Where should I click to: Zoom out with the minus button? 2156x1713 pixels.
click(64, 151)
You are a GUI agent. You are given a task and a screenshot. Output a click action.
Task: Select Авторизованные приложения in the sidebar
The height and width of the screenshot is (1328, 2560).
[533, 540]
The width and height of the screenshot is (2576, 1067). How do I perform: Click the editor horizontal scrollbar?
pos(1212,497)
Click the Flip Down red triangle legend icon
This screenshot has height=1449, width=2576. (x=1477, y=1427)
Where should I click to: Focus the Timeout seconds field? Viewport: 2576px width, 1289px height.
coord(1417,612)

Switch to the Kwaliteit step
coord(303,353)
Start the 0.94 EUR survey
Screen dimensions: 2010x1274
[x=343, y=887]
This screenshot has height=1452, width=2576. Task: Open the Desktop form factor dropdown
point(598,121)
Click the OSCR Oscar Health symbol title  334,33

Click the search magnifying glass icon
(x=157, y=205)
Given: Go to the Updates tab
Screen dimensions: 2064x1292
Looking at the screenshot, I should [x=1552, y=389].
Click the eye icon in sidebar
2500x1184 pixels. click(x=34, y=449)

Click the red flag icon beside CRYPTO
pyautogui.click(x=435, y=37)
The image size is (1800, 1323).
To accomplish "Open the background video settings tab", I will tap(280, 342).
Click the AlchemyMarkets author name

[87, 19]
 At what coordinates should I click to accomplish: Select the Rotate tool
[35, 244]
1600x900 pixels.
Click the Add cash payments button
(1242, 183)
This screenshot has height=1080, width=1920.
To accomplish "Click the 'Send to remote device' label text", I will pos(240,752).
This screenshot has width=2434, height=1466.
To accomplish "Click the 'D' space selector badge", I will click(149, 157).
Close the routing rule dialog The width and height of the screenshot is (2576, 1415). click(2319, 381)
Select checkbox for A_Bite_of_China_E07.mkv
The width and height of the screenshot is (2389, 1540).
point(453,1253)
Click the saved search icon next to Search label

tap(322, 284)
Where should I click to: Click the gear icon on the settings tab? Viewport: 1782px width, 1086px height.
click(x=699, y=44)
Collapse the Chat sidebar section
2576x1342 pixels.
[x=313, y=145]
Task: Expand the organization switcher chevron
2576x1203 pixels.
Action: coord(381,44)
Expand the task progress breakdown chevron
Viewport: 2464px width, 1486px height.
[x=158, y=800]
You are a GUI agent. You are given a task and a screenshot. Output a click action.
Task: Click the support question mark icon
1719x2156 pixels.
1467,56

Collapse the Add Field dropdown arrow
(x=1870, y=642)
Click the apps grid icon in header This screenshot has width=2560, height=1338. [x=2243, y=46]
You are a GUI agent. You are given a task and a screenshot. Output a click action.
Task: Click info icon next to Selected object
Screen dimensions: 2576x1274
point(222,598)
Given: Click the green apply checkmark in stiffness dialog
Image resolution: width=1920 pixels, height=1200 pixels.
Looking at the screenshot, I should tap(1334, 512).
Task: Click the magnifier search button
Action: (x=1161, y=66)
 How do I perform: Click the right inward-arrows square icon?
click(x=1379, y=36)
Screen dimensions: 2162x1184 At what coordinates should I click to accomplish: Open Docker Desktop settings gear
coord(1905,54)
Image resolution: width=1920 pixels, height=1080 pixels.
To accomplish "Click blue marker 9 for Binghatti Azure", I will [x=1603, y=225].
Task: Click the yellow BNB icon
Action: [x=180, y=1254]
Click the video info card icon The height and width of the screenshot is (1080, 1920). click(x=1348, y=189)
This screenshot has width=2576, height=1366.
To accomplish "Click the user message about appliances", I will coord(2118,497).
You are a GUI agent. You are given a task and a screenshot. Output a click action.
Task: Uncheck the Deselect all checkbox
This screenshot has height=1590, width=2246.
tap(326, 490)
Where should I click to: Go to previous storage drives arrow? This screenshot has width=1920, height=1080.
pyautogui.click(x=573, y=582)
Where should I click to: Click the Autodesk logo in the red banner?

────────

YOUR GOAL: In the data above, find the line containing "This screenshot has height=1590, width=2246.", then copy it and every later line exactly.

RESPONSE TO THIS TASK:
This screenshot has height=1590, width=2246.
tap(326, 490)
Where should I click to: Go to previous storage drives arrow? This screenshot has width=1920, height=1080.
pyautogui.click(x=573, y=582)
Where should I click to: Click the Autodesk logo in the red banner?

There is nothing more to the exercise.